Prompt » Put each of the following rows into a Markdown table with the columns "No." and "Line", numbering them in order and omitting blank lines.

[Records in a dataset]
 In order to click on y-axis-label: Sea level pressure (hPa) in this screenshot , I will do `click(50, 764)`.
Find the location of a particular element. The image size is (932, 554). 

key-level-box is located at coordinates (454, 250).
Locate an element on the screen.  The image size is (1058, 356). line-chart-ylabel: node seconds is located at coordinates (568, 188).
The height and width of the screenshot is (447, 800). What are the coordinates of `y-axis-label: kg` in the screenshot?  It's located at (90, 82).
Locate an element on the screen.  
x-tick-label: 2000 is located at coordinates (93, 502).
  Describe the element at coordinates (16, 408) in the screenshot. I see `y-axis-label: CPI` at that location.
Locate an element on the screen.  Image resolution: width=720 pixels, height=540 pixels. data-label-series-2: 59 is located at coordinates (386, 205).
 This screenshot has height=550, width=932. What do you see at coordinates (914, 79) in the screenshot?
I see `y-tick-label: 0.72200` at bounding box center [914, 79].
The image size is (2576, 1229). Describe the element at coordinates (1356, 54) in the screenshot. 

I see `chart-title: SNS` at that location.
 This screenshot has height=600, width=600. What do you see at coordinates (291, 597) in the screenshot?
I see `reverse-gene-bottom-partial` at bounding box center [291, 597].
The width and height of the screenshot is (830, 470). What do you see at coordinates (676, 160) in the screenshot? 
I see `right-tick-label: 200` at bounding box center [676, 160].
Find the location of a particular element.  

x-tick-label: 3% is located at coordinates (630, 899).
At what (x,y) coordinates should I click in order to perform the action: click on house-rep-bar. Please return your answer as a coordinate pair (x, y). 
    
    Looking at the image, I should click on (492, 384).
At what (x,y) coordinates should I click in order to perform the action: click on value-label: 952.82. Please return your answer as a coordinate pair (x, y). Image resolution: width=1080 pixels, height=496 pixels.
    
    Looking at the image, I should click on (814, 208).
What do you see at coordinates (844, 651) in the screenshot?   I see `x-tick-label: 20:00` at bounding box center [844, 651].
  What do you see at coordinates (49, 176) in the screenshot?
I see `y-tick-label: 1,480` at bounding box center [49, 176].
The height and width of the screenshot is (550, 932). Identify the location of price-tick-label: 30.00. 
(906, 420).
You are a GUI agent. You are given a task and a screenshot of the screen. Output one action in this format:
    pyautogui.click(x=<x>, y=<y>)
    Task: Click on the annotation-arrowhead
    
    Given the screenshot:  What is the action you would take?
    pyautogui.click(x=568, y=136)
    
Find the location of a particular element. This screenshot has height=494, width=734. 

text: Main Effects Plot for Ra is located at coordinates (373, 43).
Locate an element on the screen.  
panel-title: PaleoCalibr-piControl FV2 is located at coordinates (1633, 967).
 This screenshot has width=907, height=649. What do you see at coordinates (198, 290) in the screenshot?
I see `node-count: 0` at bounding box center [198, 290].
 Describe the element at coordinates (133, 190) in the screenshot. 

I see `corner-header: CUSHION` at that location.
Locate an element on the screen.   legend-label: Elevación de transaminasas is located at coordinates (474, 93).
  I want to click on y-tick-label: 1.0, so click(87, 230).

Output for this task »
| No. | Line |
|---|---|
| 1 |  In order to click on y-axis-label: Sea level pressure (hPa) in this screenshot , I will do `click(50, 764)`. |
| 2 | Find the location of a particular element. The image size is (932, 554).  |
| 3 | key-level-box is located at coordinates (454, 250). |
| 4 | Locate an element on the screen.  The image size is (1058, 356). line-chart-ylabel: node seconds is located at coordinates (568, 188). |
| 5 | The height and width of the screenshot is (447, 800). What are the coordinates of `y-axis-label: kg` in the screenshot?  It's located at (90, 82). |
| 6 | Locate an element on the screen.   |
| 7 | x-tick-label: 2000 is located at coordinates (93, 502). |
| 8 |   Describe the element at coordinates (16, 408) in the screenshot. I see `y-axis-label: CPI` at that location. |
| 9 | Locate an element on the screen.  Image resolution: width=720 pixels, height=540 pixels. data-label-series-2: 59 is located at coordinates (386, 205). |
| 10 |  This screenshot has height=550, width=932. What do you see at coordinates (914, 79) in the screenshot? |
| 11 | I see `y-tick-label: 0.72200` at bounding box center [914, 79]. |
| 12 | The image size is (2576, 1229). Describe the element at coordinates (1356, 54) in the screenshot.  |
| 13 | I see `chart-title: SNS` at that location. |
| 14 |  This screenshot has height=600, width=600. What do you see at coordinates (291, 597) in the screenshot? |
| 15 | I see `reverse-gene-bottom-partial` at bounding box center [291, 597]. |
| 16 | The width and height of the screenshot is (830, 470). What do you see at coordinates (676, 160) in the screenshot?  |
| 17 | I see `right-tick-label: 200` at bounding box center [676, 160]. |
| 18 | Find the location of a particular element.   |
| 19 | x-tick-label: 3% is located at coordinates (630, 899). |
| 20 | At what (x,y) coordinates should I click in order to perform the action: click on house-rep-bar. Please return your answer as a coordinate pair (x, y).  |
| 21 |     Looking at the image, I should click on (492, 384). |
| 22 | At what (x,y) coordinates should I click in order to perform the action: click on value-label: 952.82. Please return your answer as a coordinate pair (x, y). Image resolution: width=1080 pixels, height=496 pixels. |
| 23 |     Looking at the image, I should click on (814, 208). |
| 24 | What do you see at coordinates (844, 651) in the screenshot?   I see `x-tick-label: 20:00` at bounding box center [844, 651]. |
| 25 |   What do you see at coordinates (49, 176) in the screenshot? |
| 26 | I see `y-tick-label: 1,480` at bounding box center [49, 176]. |
| 27 | The height and width of the screenshot is (550, 932). Identify the location of price-tick-label: 30.00.  |
| 28 | (906, 420). |
| 29 | You are a GUI agent. You are given a task and a screenshot of the screen. Output one action in this format: |
| 30 |     pyautogui.click(x=<x>, y=<y>) |
| 31 |     Task: Click on the annotation-arrowhead |
| 32 |     Given the screenshot:  What is the action you would take? |
| 33 |     pyautogui.click(x=568, y=136) |
| 34 | Find the location of a particular element. This screenshot has height=494, width=734.  |
| 35 | text: Main Effects Plot for Ra is located at coordinates (373, 43). |
| 36 | Locate an element on the screen.   |
| 37 | panel-title: PaleoCalibr-piControl FV2 is located at coordinates (1633, 967). |
| 38 |  This screenshot has width=907, height=649. What do you see at coordinates (198, 290) in the screenshot? |
| 39 | I see `node-count: 0` at bounding box center [198, 290]. |
| 40 |  Describe the element at coordinates (133, 190) in the screenshot.  |
| 41 | I see `corner-header: CUSHION` at that location. |
| 42 | Locate an element on the screen.   legend-label: Elevación de transaminasas is located at coordinates (474, 93). |
| 43 |   I want to click on y-tick-label: 1.0, so click(87, 230). |